:: Supplied information

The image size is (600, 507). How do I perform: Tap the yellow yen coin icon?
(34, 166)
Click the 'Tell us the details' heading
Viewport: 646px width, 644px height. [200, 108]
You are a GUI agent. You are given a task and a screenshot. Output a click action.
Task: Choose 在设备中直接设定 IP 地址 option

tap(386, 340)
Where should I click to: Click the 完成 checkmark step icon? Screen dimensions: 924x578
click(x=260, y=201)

::::
:: Supplied information

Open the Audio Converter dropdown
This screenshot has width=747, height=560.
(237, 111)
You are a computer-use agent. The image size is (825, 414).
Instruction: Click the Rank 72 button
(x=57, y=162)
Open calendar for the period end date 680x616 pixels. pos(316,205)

::::
:: Supplied information

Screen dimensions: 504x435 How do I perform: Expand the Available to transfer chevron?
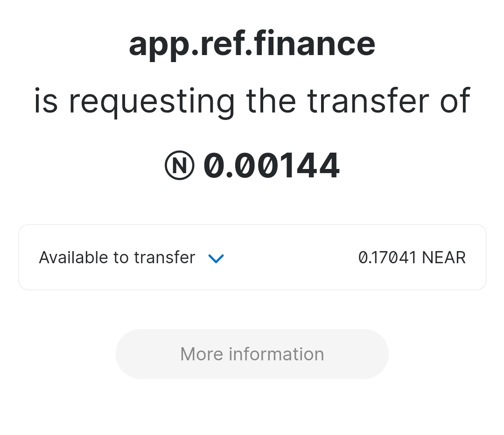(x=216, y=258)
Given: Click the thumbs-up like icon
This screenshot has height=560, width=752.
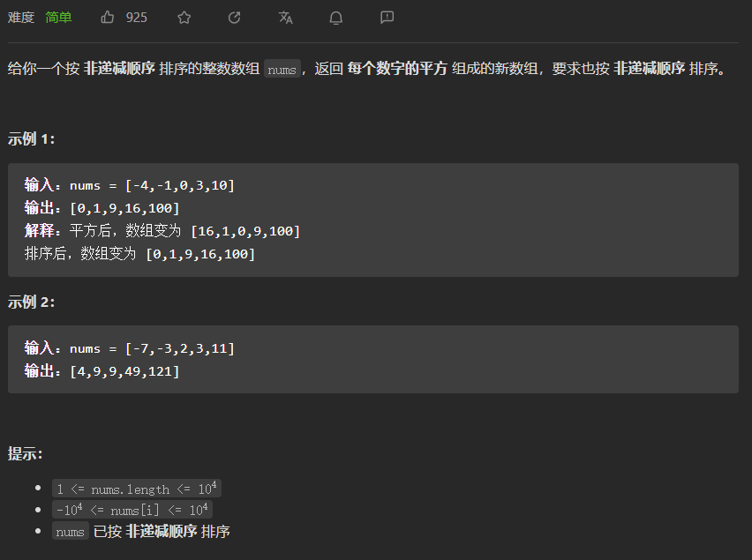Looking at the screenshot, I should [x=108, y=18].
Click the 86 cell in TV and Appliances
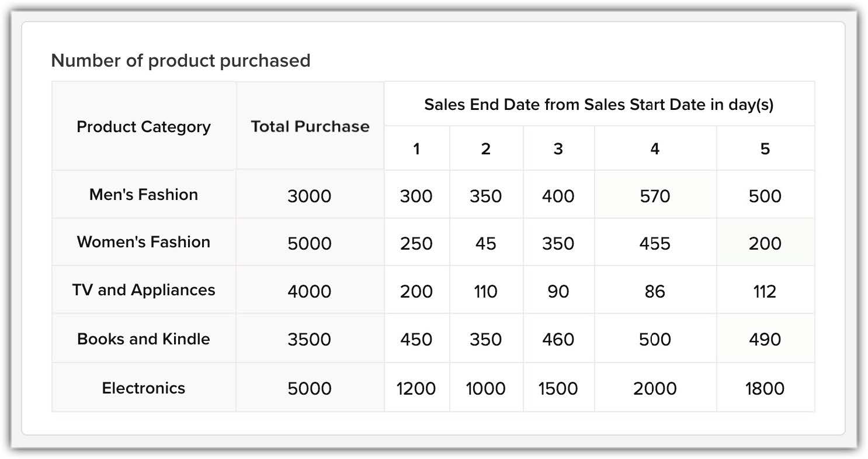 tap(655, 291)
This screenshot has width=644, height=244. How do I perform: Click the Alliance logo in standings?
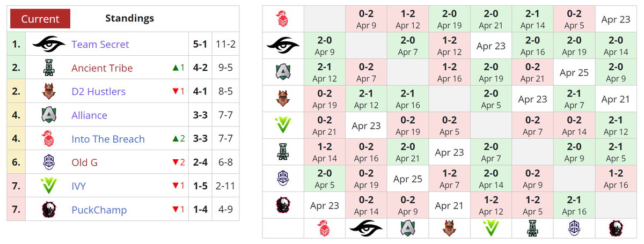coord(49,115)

::::

** Task statement **
Pull every line containing the word "agent" out of the material and copy it.

** Reply **
You are a GUI agent. You are given a task and a screenshot. Output a click action.
You are a computer-use agent. The image size is (825, 414).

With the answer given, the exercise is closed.